Stored data

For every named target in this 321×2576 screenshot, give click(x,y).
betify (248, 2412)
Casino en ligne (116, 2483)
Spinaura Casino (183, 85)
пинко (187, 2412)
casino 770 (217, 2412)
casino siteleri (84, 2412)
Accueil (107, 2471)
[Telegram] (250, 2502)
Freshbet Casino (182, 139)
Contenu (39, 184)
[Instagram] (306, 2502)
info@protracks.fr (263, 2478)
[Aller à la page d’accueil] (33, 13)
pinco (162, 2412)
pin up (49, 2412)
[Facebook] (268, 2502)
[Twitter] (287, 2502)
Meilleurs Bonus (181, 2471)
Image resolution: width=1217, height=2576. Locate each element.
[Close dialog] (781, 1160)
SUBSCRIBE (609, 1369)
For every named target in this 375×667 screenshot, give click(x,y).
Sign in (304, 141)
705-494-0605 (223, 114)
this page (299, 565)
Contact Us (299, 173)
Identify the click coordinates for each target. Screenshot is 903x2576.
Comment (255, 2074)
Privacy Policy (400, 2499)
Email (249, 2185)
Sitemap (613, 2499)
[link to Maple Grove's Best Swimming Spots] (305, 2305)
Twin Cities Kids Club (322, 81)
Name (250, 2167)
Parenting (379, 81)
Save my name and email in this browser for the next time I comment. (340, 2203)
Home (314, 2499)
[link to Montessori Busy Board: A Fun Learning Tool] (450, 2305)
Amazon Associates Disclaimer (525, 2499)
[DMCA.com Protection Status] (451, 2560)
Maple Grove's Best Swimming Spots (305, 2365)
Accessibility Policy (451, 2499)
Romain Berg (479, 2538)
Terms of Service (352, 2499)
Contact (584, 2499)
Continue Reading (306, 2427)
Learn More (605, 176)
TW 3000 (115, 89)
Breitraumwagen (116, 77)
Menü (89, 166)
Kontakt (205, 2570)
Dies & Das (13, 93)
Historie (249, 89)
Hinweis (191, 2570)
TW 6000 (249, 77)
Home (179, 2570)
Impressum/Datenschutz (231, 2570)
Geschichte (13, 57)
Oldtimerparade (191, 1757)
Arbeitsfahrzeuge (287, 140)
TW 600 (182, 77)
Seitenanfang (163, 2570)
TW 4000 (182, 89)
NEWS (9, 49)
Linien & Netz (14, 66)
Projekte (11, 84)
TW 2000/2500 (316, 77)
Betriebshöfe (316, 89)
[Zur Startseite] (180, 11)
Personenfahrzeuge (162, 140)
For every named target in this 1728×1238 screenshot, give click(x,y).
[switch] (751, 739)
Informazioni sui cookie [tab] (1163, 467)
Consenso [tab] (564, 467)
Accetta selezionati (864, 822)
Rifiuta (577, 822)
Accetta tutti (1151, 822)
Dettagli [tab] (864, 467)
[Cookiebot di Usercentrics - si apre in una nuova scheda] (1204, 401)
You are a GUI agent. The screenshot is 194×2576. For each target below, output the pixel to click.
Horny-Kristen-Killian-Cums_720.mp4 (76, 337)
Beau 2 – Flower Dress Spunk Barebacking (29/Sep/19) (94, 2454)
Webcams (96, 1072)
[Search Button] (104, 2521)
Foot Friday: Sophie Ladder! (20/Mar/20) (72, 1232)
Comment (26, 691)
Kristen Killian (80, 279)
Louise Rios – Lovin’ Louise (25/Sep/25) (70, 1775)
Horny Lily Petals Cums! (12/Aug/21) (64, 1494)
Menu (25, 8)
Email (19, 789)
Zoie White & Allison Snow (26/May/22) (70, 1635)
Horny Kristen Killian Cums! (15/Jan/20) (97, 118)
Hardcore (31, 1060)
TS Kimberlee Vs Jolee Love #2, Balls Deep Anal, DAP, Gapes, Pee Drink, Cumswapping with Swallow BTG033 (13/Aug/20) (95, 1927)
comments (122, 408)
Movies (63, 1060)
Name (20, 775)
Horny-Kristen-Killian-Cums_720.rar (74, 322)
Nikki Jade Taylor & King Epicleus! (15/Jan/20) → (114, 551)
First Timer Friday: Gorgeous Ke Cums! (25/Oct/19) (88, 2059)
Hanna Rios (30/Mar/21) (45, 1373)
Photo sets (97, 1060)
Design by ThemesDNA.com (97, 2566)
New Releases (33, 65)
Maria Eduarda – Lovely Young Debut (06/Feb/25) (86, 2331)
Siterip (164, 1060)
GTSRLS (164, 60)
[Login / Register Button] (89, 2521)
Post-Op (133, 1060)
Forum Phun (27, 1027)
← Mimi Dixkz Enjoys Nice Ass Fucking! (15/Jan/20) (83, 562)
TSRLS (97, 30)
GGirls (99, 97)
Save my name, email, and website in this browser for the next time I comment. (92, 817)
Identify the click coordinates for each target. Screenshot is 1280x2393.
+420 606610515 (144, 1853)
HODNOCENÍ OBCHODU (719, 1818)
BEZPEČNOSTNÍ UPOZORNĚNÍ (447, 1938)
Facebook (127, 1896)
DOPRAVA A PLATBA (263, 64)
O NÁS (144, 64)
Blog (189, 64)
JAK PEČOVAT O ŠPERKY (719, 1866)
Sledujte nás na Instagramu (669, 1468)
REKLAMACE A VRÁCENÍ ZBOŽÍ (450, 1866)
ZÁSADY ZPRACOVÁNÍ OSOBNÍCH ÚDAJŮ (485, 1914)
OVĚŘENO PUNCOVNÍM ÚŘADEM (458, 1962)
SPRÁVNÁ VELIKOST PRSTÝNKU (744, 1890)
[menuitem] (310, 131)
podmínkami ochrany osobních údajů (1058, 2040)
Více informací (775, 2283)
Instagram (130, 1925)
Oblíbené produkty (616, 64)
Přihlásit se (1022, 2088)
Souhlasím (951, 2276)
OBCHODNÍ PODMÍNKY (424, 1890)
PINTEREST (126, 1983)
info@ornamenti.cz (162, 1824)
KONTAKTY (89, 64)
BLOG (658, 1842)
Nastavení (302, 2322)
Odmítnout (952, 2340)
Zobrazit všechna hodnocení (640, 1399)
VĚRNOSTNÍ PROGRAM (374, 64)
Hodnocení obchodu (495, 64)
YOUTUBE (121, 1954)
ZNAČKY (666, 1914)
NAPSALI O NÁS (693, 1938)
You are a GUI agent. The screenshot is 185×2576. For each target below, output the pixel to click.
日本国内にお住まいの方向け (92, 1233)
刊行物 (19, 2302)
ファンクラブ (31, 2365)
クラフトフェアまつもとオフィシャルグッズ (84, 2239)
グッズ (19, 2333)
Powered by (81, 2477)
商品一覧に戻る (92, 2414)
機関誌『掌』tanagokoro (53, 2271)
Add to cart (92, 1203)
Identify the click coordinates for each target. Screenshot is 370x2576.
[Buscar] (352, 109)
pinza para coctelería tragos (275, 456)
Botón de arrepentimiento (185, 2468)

TASK PROMPT
Using the records above, select and copy every line that has the word "Friday".

EXPECTED ANSWER
Foot Friday: Sophie Ladder! (20/Mar/20) (72, 1232)
First Timer Friday: Gorgeous Ke Cums! (25/Oct/19) (88, 2059)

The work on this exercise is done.